__Task data__

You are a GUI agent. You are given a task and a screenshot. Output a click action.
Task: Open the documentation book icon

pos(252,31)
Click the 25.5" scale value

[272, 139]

__Exercise__
Down to the last line, reproduce the entries above precisely.

__Task answer__
You are a GUI agent. You are given a task and a screenshot. Output a click action.
Task: Open the documentation book icon

pos(252,31)
Click the 25.5" scale value

[272, 139]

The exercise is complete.